When prescribing, discuss the following and provide written supporting material: •Craving and tolerance do not occur.
•There is a risk of discontinuation/withdrawal symptoms on stopping the drug, missing doses, or reducing the dose.
•There is a range of potential side-effects, (see individual drugs) including worsening anxiety, suicidal thoughts and self harm, which need to be carefully monitored, especially in the first few weeks of treatment.
•There is commonly a delay in onset of up to 12 weeks, although depressive symptoms improve more quickly.
•In high-risk patients, prescribe limited quantities, keep in contact, especially during first few weeks, and actively monitor for akathisia (restlessness and the urge to move), suicidal ideation, increased anxiety, agitation.
•Monitor all patients around the time of dosage changes.
•NICE recommends fluoxetine as there is more supporting evidence than for other SSRIs.
•If there is no response to a standard dose, check compliance, check interaction with drugs and alcohol, then consider titrating to maximum dose according to the Product Characteristics.
•Continue for at least twelve months; withdraw gradually.

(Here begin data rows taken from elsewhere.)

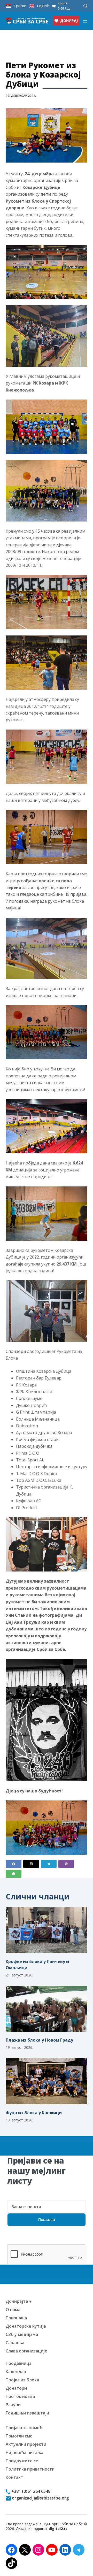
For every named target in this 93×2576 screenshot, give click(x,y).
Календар (16, 2371)
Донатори (16, 2388)
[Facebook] (13, 1864)
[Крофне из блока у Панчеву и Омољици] (47, 1930)
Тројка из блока (22, 2380)
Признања (16, 2318)
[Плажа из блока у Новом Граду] (47, 2009)
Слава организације (26, 2351)
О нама (13, 2309)
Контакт (14, 2477)
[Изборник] (85, 20)
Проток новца (20, 2396)
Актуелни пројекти (26, 2444)
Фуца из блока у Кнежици (34, 2112)
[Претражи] (85, 6)
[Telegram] (49, 1864)
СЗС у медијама (22, 2334)
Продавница (19, 2363)
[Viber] (66, 1864)
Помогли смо (19, 2436)
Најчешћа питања (24, 2452)
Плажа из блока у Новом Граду (39, 2040)
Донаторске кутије (26, 2326)
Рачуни (13, 2405)
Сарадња (15, 2342)
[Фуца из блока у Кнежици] (47, 2081)
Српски (20, 5)
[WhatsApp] (13, 1874)
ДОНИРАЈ (69, 20)
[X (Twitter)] (31, 1864)
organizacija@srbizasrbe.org (40, 2498)
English (43, 5)
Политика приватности (30, 2469)
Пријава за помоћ (24, 2428)
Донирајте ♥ (19, 2301)
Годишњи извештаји (27, 2413)
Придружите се (22, 2461)
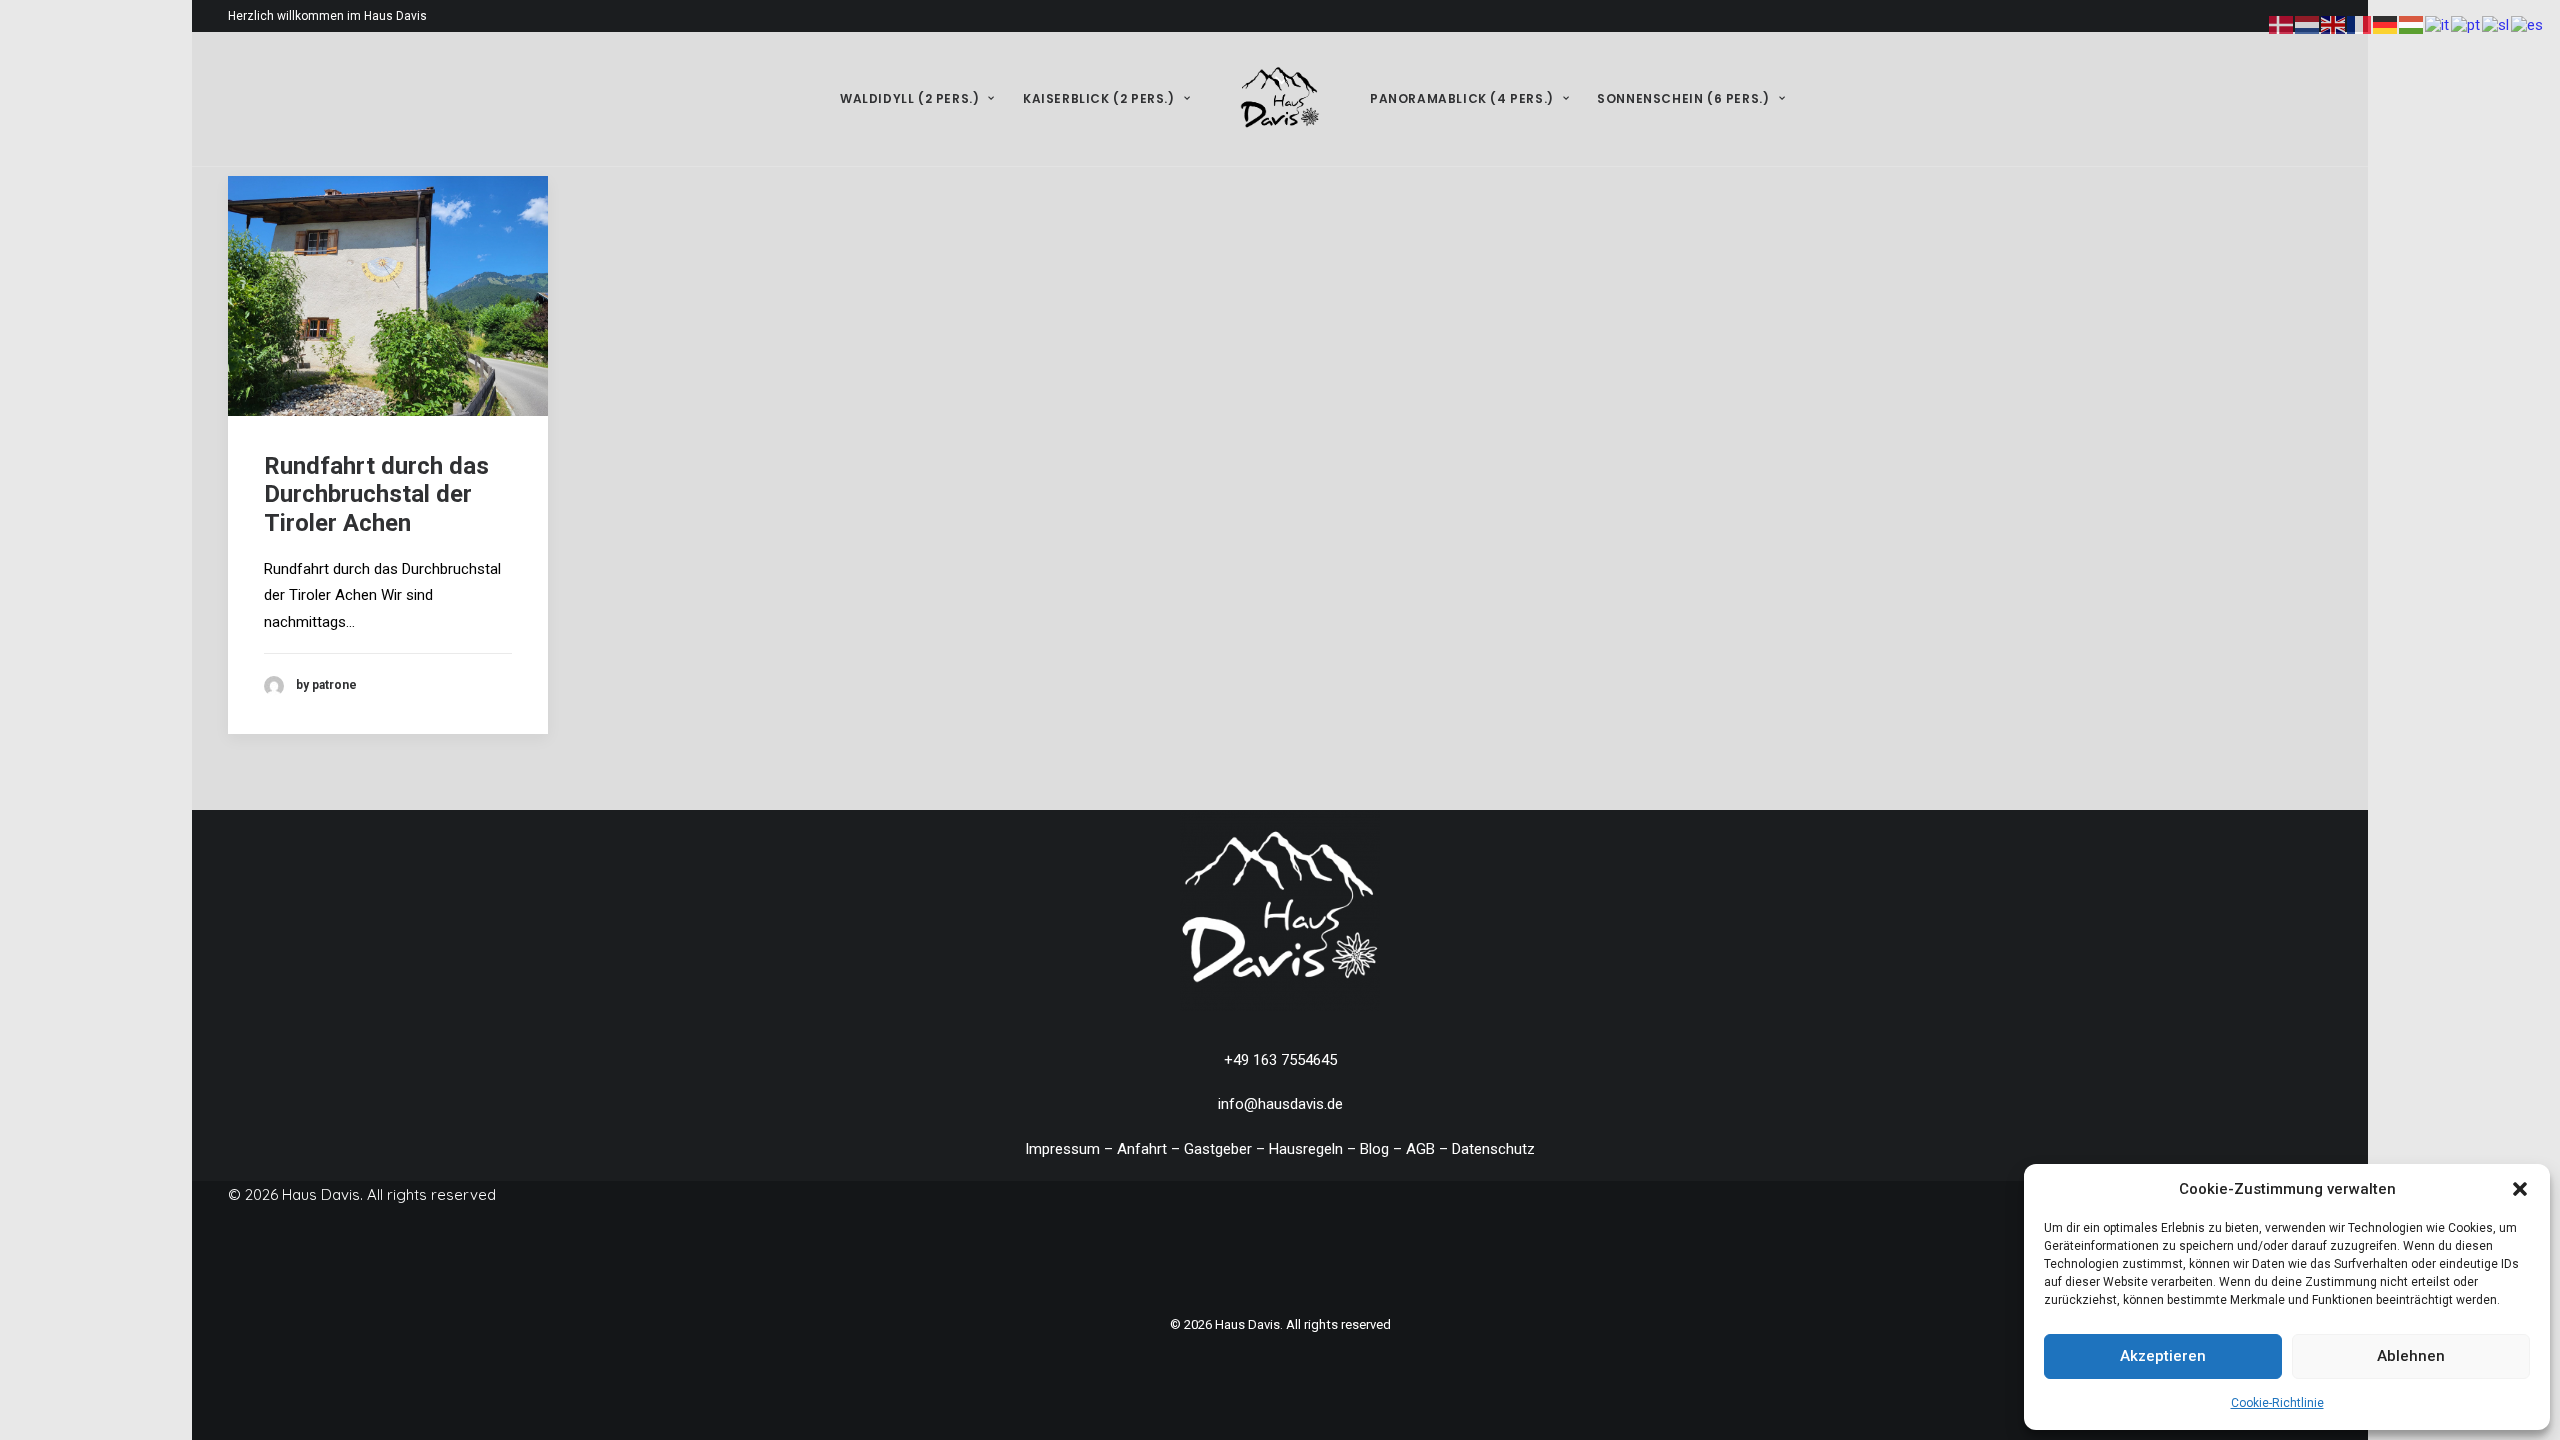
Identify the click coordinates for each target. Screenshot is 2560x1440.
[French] (2360, 24)
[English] (2334, 24)
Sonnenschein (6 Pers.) (1683, 98)
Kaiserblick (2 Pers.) (1099, 98)
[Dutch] (2308, 24)
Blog (1374, 1149)
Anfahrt (1142, 1149)
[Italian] (2438, 24)
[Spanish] (2528, 24)
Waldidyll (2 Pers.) (909, 98)
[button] (2520, 1189)
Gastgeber (1218, 1149)
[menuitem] (917, 99)
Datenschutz (1493, 1149)
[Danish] (2282, 24)
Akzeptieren (2163, 1356)
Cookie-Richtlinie (2277, 1403)
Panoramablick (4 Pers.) (1462, 98)
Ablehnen (2411, 1356)
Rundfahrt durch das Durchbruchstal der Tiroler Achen (376, 495)
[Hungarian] (2412, 24)
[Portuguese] (2466, 24)
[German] (2386, 24)
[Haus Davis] (1280, 99)
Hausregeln (1306, 1149)
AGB (1420, 1149)
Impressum (1062, 1149)
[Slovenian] (2496, 24)
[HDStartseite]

•SSRIs in children and young people (8-18 years) •Caution is advised as there is a risk of self harm or suicide in patients with depression. They are only prescribed by specialists, in conjunction with psychological therapy following assessment by a child and adolescent psychiatrist who should also be involved in dosage changes and discontinuation.
•Fluoxetine is the first-line SSRI for BDD. In the presence of depression, follow NICE guidance for treatment of childhood depression.
•Discuss adverse effects, dosage, monitoring. etc. with the patient/family/carers as per adults (see above).

Treatment failures (applicable to adults, children and young people)[2][8]

The following in conjunction with specialist assessment and multidisciplinary review:
•Try another SSRI.
•Change to clomipramine – but this has greater tendency to produce adverse effects. Do baseline ECG and check blood pressure; start with a small dose, titrate according to response, and monitor regularly.
•Antipsychotics – sometimes used to augment the effect of an SSRI.
•Inpatient treatment – for ‘last resort’ treatment failures.
•Residential/supportive care – for patients with chronic severe dysfunction.
•Patients with BDD do not usually benefit from surgical treatment.[11]